▶ Record excerpts
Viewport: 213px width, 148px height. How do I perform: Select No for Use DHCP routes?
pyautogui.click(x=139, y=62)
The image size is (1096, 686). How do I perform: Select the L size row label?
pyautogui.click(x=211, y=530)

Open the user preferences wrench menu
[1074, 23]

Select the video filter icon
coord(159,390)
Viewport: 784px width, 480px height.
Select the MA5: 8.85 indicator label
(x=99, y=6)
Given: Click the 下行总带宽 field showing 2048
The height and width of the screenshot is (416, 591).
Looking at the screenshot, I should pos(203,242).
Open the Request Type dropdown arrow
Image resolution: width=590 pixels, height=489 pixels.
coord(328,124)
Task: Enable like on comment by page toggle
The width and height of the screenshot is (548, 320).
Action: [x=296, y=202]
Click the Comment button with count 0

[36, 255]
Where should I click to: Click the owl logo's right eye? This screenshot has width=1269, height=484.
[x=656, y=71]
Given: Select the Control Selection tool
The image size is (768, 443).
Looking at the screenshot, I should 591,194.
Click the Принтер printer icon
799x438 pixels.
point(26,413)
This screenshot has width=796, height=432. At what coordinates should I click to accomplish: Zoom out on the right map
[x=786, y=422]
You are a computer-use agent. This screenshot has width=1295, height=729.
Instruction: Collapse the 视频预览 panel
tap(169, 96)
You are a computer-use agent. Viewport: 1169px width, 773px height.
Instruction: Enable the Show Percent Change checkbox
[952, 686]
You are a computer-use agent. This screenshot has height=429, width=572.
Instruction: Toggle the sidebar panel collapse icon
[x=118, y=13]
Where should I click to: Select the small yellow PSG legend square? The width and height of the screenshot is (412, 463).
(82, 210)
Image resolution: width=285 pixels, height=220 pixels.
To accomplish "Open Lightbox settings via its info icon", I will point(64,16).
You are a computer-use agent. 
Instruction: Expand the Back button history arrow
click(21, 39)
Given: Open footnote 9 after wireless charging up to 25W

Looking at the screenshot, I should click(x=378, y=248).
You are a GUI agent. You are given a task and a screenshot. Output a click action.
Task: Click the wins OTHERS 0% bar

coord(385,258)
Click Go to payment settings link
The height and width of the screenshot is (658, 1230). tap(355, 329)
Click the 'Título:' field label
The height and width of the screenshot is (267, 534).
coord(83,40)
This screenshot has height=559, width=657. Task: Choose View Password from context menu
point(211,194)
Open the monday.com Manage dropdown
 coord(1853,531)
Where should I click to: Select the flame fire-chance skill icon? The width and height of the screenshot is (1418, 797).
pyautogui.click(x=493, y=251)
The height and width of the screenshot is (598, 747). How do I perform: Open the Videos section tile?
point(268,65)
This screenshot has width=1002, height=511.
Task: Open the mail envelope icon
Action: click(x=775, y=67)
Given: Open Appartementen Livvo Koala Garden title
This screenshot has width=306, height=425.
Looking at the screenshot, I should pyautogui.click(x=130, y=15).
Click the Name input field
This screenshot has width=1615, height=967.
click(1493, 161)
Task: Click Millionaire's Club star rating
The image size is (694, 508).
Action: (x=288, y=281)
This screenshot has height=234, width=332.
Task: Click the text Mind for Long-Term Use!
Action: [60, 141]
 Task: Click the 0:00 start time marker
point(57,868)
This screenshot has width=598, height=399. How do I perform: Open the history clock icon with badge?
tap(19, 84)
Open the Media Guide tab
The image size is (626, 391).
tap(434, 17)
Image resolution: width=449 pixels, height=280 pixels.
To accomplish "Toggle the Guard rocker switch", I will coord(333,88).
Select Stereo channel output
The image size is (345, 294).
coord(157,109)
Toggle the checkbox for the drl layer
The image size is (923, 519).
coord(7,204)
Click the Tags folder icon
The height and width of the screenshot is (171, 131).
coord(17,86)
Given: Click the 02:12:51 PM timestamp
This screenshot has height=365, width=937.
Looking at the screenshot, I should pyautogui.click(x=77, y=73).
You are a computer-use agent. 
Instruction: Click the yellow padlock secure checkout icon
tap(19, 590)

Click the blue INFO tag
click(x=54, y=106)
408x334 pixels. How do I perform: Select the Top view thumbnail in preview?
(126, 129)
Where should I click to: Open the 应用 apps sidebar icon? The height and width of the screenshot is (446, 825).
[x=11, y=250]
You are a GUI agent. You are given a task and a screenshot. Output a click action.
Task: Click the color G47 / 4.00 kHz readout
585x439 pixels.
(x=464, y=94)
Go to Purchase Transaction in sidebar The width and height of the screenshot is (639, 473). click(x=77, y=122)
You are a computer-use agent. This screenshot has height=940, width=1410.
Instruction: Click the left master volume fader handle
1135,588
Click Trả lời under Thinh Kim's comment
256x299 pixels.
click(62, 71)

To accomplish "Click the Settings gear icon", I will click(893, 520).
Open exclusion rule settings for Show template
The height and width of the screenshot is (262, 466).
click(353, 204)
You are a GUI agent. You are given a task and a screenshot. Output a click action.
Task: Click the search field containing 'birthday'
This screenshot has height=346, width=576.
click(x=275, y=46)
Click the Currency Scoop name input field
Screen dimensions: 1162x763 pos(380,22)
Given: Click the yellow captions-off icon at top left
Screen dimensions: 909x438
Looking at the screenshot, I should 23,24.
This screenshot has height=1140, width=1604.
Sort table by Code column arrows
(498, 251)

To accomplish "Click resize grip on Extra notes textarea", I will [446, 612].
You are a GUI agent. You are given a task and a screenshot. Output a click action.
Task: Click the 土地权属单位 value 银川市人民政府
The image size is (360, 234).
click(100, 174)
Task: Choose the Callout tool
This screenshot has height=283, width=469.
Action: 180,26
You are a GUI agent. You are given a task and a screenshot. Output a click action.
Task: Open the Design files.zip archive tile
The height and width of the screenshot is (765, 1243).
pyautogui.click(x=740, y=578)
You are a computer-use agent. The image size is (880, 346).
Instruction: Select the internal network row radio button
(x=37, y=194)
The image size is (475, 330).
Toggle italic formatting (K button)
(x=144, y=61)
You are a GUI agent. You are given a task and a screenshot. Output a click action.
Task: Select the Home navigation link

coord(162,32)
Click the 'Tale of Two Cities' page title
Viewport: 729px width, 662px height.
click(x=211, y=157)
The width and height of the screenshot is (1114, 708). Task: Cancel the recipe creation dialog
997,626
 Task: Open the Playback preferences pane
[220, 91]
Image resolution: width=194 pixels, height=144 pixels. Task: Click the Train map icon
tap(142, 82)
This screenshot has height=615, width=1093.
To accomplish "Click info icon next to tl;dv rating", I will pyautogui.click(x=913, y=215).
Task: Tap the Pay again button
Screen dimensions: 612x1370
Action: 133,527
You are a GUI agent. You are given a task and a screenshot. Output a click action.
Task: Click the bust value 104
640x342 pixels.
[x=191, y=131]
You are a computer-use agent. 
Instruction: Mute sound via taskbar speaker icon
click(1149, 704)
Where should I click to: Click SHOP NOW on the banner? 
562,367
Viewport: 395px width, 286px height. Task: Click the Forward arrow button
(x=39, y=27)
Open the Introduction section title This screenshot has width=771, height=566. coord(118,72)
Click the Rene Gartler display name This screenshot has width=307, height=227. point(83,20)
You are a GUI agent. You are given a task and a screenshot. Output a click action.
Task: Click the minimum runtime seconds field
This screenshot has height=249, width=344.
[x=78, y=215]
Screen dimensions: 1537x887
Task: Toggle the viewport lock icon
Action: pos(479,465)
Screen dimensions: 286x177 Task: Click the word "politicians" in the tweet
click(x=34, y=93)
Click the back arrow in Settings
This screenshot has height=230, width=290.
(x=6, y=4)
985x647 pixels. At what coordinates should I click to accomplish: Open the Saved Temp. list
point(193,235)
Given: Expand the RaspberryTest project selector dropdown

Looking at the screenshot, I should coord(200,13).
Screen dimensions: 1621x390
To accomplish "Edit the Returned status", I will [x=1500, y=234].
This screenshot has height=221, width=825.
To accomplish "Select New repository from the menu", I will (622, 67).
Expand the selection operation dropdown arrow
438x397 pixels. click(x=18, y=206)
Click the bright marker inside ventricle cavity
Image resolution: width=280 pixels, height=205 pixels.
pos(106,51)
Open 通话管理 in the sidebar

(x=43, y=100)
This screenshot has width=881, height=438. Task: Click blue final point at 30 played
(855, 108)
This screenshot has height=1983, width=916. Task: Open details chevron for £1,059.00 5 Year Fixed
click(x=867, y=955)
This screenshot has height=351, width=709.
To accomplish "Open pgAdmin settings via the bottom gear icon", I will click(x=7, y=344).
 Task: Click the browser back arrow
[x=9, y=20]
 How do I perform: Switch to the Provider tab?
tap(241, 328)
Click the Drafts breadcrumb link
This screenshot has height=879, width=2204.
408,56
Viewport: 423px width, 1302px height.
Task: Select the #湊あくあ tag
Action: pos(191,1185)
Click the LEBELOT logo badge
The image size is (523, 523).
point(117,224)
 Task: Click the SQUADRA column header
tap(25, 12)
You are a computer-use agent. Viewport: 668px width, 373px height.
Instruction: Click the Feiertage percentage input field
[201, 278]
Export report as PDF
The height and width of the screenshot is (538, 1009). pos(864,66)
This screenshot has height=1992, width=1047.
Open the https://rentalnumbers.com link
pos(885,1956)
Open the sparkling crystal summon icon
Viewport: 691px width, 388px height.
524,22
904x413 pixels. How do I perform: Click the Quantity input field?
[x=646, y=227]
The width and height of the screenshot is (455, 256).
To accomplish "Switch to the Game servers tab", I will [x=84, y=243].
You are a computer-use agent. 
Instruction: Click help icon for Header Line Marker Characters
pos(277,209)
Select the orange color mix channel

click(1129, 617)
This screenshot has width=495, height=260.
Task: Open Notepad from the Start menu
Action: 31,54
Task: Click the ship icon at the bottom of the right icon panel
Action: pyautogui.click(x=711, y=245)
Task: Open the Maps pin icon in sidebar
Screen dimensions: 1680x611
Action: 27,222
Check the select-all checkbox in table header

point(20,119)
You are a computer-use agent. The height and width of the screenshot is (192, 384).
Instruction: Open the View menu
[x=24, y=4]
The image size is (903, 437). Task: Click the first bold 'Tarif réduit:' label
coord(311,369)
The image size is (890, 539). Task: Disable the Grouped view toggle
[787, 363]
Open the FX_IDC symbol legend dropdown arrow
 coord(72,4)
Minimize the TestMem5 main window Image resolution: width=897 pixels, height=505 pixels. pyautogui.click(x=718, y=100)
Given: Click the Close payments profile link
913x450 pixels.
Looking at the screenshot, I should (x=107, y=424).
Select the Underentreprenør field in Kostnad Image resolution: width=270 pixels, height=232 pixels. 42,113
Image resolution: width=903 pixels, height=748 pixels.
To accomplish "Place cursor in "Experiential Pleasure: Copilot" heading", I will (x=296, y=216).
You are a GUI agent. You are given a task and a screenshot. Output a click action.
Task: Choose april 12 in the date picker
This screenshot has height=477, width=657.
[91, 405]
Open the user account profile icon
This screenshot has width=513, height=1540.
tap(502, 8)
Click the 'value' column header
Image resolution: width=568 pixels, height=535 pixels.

▶ Task to carry out
Lay out the records as a numbered list, beginning at the line that contains "Toggle the checkbox for the drl layer" and stopping after the line that contains "(x=464, y=94)", with blank lines omitted.

▶ The answer
1. Toggle the checkbox for the drl layer
2. The image size is (923, 519).
3. coord(7,204)
4. Click the Tags folder icon
5. The height and width of the screenshot is (171, 131).
6. coord(17,86)
7. Given: Click the 02:12:51 PM timestamp
8. This screenshot has height=365, width=937.
9. Looking at the screenshot, I should pyautogui.click(x=77, y=73).
10. You are a computer-use agent. 
11. Instruction: Click the yellow padlock secure checkout icon
12. tap(19, 590)
13. Click the blue INFO tag
14. click(x=54, y=106)
15. 408x334 pixels. How do I perform: Select the Top view thumbnail in preview?
16. (126, 129)
17. Where should I click to: Open the 应用 apps sidebar icon? The height and width of the screenshot is (446, 825).
18. [x=11, y=250]
19. You are a GUI agent. You are given a task and a screenshot. Output a click action.
20. Task: Click the color G47 / 4.00 kHz readout
21. 585x439 pixels.
22. (x=464, y=94)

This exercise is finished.